Copy everything from the start of the data down to the line holding "tap(438, 19)". Substitute "Explorer" for "Discover" and leave everything else unchanged.

╭──

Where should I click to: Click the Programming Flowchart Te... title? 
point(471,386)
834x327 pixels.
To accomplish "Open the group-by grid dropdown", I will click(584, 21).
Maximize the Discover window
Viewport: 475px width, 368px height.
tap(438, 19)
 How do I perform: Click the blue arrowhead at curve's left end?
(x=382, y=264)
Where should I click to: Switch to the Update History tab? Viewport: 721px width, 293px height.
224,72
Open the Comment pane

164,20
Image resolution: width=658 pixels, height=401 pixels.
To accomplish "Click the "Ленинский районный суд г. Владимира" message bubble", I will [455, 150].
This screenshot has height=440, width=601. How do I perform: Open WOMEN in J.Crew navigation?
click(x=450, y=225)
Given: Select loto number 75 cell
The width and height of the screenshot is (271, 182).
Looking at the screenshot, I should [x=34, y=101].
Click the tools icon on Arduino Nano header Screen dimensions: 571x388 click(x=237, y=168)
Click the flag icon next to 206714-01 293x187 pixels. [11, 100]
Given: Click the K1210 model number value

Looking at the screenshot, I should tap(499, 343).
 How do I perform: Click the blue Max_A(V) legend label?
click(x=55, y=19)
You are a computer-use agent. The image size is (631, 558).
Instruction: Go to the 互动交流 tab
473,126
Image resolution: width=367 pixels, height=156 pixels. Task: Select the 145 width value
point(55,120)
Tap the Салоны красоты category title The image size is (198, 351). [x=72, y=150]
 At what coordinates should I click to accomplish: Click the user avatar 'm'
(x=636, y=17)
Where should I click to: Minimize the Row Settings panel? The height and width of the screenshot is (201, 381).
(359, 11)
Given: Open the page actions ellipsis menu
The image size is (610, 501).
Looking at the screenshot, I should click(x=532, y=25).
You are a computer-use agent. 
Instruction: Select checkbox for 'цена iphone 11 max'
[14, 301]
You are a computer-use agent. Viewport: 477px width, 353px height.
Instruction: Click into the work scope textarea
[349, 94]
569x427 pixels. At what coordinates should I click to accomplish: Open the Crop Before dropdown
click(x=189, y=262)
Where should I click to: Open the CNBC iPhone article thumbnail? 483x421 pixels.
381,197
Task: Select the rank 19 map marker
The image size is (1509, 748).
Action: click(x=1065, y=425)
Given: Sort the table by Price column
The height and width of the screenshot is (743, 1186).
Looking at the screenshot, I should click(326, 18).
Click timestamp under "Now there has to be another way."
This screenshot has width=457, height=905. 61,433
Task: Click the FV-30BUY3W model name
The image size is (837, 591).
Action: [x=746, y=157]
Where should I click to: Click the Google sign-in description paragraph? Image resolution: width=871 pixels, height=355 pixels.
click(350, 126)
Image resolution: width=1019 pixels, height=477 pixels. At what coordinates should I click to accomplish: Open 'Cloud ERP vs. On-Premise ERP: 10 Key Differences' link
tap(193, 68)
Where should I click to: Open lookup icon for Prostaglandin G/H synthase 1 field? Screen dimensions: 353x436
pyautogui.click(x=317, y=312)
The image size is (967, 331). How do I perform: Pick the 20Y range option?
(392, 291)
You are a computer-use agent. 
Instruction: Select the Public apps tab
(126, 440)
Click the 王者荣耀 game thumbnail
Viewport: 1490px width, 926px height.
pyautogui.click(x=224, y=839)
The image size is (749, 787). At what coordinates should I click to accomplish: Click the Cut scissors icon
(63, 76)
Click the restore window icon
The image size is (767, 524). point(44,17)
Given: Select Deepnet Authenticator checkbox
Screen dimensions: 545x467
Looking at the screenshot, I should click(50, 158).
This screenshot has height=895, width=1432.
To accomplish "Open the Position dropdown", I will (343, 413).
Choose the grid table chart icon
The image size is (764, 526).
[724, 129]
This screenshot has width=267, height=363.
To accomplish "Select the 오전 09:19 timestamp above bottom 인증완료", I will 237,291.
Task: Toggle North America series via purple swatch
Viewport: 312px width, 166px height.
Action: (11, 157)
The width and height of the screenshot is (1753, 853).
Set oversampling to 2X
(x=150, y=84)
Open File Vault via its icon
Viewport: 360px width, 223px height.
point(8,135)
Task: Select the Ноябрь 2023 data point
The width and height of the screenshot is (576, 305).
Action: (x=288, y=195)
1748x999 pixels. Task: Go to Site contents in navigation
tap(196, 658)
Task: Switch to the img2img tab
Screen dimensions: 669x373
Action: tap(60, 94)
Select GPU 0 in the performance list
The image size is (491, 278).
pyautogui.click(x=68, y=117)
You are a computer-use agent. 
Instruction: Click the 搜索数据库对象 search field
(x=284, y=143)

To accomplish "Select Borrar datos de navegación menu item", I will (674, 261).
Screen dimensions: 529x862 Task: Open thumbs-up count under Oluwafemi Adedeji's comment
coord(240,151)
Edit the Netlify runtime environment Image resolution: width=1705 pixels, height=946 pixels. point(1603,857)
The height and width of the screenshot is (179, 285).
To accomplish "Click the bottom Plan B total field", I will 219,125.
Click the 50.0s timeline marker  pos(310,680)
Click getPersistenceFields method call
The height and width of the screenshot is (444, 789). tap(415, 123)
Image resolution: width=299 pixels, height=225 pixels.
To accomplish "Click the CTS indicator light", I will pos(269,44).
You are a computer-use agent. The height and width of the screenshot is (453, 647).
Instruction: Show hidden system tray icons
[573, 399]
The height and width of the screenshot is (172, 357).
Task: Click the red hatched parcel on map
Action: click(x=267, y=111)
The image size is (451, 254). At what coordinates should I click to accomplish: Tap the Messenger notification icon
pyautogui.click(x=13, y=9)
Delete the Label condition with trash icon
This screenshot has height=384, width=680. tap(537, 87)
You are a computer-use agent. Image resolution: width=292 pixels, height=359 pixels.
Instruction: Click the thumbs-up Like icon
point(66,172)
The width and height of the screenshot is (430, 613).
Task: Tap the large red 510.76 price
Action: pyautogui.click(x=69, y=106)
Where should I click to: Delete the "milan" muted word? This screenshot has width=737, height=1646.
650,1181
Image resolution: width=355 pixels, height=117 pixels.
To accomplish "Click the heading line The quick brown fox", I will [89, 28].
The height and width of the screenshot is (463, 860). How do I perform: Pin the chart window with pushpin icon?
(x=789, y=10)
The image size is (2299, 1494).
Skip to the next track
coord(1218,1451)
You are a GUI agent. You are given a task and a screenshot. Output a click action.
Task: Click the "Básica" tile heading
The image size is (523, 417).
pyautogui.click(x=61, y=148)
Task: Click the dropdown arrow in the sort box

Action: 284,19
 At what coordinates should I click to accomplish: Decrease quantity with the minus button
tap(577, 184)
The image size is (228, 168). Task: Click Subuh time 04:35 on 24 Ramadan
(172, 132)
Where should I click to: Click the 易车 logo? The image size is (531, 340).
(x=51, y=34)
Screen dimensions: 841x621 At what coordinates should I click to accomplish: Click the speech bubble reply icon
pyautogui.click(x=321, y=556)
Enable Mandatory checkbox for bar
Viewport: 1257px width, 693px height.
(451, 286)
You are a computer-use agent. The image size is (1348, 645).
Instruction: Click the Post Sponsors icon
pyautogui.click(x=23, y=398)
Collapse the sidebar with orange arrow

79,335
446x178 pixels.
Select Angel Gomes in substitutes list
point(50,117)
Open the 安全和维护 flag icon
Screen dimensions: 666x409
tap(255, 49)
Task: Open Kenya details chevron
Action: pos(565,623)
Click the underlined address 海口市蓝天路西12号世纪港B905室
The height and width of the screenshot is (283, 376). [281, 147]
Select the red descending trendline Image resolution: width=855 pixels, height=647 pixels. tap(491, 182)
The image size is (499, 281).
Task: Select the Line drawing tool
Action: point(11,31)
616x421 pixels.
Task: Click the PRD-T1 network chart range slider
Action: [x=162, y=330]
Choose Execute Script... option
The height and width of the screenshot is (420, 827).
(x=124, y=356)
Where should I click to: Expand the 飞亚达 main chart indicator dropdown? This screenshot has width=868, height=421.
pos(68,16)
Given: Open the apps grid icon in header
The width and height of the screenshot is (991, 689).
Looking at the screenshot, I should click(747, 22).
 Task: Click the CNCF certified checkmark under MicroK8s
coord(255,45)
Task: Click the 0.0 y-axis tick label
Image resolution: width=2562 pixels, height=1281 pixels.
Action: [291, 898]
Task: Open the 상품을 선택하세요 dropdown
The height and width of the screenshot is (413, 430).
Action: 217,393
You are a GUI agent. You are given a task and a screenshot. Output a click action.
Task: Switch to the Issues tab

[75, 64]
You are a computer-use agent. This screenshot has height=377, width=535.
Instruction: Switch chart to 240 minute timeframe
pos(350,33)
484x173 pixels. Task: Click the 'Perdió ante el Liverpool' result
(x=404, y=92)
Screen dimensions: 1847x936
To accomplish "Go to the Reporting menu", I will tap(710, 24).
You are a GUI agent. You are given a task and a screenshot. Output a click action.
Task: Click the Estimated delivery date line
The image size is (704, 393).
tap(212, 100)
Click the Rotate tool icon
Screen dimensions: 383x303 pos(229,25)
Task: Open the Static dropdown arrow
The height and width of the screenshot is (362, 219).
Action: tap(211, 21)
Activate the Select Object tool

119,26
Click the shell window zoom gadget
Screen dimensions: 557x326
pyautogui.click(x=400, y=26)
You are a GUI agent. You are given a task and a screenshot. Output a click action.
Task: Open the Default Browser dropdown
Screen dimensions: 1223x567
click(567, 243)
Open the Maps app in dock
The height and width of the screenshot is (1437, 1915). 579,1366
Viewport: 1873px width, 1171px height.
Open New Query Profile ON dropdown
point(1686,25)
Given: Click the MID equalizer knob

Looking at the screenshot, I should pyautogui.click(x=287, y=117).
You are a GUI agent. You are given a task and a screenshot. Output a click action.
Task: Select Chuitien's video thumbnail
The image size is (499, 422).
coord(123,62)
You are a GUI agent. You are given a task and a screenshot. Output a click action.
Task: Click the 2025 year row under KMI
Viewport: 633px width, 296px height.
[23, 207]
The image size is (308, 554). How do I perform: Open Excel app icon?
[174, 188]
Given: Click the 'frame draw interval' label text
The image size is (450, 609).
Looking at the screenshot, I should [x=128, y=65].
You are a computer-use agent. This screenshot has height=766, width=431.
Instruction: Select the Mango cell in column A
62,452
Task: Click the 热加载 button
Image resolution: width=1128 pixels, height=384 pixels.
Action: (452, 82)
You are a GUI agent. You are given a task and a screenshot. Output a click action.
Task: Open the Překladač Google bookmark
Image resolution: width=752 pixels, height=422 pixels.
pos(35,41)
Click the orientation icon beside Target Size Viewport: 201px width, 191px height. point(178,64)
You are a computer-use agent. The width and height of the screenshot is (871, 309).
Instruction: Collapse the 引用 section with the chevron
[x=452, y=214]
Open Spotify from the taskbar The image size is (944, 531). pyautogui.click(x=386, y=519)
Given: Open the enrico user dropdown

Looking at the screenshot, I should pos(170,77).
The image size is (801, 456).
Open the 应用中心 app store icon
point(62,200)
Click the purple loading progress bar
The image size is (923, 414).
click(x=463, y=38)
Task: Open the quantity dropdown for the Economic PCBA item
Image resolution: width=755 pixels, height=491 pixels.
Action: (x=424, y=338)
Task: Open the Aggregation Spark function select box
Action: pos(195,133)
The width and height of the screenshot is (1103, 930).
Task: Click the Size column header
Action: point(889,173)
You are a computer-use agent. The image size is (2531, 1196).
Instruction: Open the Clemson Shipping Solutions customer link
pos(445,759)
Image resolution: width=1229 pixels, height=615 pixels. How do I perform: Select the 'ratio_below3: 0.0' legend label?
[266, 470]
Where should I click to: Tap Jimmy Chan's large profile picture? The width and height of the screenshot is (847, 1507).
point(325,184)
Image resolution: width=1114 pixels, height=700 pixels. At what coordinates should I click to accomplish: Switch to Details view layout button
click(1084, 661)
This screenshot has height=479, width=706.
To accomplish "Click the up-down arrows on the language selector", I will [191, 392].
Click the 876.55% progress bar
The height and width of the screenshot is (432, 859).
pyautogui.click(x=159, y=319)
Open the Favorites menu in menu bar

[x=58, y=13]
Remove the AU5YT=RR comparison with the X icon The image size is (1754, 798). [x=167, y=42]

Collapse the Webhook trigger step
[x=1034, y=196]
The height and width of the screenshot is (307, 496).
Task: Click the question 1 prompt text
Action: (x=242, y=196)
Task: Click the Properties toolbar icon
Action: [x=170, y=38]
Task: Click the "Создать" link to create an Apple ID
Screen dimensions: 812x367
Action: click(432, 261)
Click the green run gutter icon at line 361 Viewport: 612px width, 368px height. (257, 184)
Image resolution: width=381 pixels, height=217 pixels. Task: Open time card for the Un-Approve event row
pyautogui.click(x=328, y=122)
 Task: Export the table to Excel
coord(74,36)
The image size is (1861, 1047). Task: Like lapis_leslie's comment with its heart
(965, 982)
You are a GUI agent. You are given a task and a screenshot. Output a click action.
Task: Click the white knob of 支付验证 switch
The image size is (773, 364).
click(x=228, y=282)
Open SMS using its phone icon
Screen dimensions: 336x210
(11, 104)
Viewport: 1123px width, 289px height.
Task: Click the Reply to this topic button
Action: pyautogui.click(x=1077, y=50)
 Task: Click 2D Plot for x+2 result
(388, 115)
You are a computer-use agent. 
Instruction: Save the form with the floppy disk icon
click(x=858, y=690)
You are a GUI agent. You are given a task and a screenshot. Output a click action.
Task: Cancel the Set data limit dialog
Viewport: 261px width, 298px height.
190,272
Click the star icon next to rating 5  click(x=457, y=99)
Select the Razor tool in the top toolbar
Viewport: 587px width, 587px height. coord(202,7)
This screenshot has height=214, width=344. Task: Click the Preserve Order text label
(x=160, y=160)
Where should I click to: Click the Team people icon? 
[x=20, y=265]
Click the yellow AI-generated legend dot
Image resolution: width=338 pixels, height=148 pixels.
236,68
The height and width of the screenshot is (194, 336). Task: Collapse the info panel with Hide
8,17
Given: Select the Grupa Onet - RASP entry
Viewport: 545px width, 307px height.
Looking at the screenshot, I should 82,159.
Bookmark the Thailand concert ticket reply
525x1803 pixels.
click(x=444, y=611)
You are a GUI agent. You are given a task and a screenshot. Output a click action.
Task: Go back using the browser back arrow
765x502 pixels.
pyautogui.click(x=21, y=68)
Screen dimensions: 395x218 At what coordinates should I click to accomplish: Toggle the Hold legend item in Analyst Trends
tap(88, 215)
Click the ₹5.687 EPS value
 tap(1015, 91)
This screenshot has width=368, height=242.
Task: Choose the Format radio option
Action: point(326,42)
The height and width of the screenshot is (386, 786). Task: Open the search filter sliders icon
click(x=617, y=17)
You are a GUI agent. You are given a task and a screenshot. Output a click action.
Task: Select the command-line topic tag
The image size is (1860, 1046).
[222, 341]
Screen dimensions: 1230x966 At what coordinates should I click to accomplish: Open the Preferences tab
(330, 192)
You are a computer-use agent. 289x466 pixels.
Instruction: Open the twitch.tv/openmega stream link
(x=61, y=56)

╰──

**SOLVED EXERCISE**
Where should I click to: Click the Programming Flowchart Te... title? 
point(471,386)
834x327 pixels.
To accomplish "Open the group-by grid dropdown", I will click(584, 21).
Maximize the Explorer window
Viewport: 475px width, 368px height.
tap(438, 19)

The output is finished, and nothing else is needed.